(Collected data entries)
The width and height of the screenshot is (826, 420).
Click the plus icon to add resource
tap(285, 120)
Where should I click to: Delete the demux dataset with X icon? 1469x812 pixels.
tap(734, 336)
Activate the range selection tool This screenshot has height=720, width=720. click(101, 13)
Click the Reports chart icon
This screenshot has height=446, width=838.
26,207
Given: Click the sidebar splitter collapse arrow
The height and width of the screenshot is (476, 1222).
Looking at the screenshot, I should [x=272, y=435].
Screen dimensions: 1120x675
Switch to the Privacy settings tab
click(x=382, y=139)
==
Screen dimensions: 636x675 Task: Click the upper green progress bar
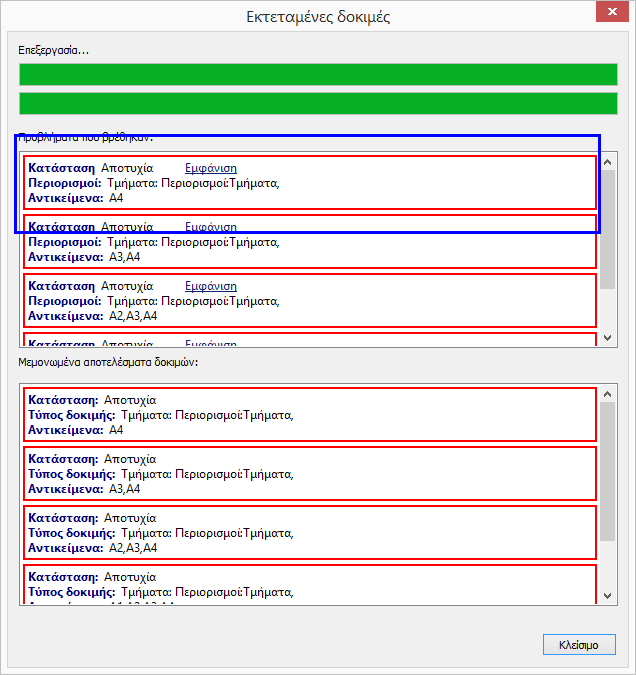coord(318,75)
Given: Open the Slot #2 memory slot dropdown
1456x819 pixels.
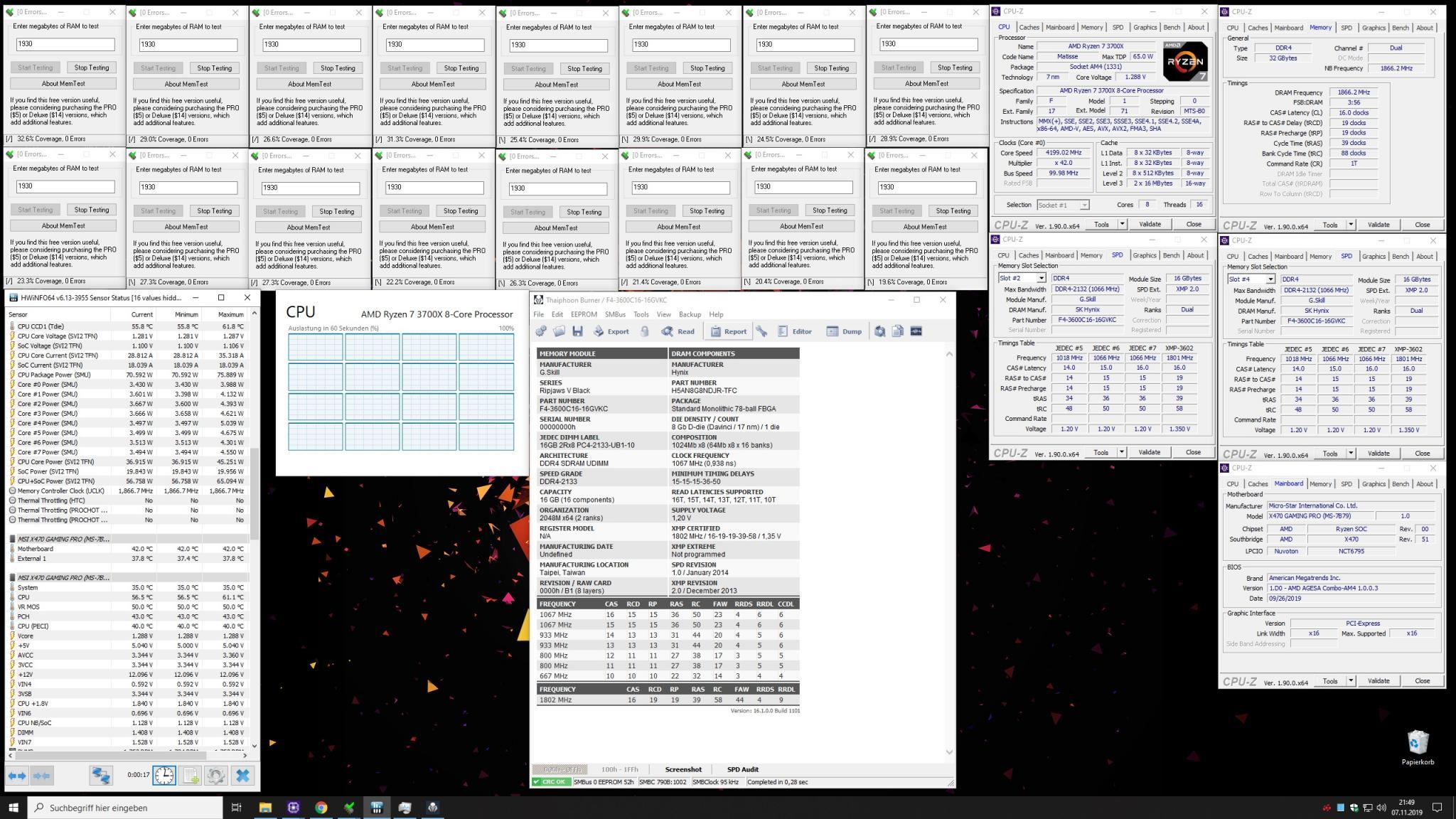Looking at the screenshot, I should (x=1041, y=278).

The problem:
Write out the entries again, beginning with the line containing "Screen dimensions: 1120x675" and continuing through the line containing "click(x=382, y=139)", with the requests included. Add 89 to each coordinate in the answers.

Response:
Screen dimensions: 1120x675
Switch to the Privacy settings tab
click(x=471, y=228)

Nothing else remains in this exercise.